🤖 AI Summary
This work addresses the tension between high semantic demands and stringent resource constraints in video anomaly detection at the edge. To this end, we propose MemoVAD, a collaborative edge–cloud framework in which a lightweight detector paired with a causal temporal encoder performs routine inference on the edge device, while a powerful cloud-based vision-language model is invoked only on-demand—specifically when the system encounters segments exhibiting high uncertainty or semantic novelty. Our approach introduces a subjective-logic-based uncertainty-aware gating mechanism and a dynamic semantic memory module that efficiently reuse cloud-derived semantic knowledge to continuously enhance the edge model.
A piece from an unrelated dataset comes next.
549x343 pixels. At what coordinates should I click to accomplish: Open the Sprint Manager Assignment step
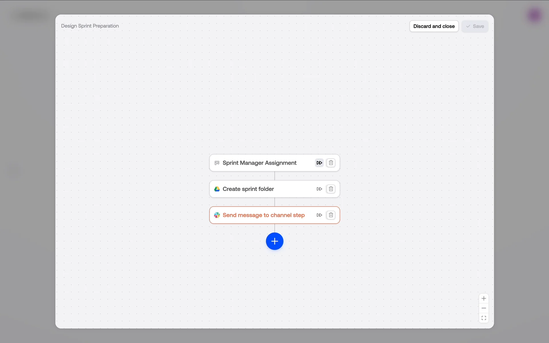tap(259, 163)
Experiments on UCF-Crime and XD-Violence datasets, along with real-world edge hardware, demonstrate that MemoVAD achieves state-of-the-art performance while substantially reducing communication overhead.
📝 Abstract
Deploying Video Anomaly Detection (VAD) in real-world surveillance faces a fundamental tension between the demand for high-level semantics to ensure effectiveness and the limited computational resources of edge devices. Vision-Language Models (VLMs) provide rich open-vocabulary semantics, but their latency and computational cost preclude on-device deployment. To address the challenge, we propose MemoVAD, an edge-cloud collaborative framework that selectively incorporates VLM semantics into streaming VAD. MemoVAD runs most inference on the edge with a lightweight detector and a causal Temporal Context Encoder (TCE) to model temporal dependencies. Specifically, we introduce an Uncertainty-Aware Gating (UAG) policy grounded in Subjective Logic to model perceived uncertainty and query the cloud-based VLM only for high-uncertainty and semantically novel clips. Besides, a Dynamic Semantic Memory (DSM) is designed to cache VLM-verified prototypes for efficient retrieval, enabling the edge model to progressively incorporate VLM-level semantics via a semantic adapter. Experiments on UCF-Crime and XD-Violence datasets via a real edge device show that MemoVAD substantially reduces communication overhead while surpassing state-of-the-art performance.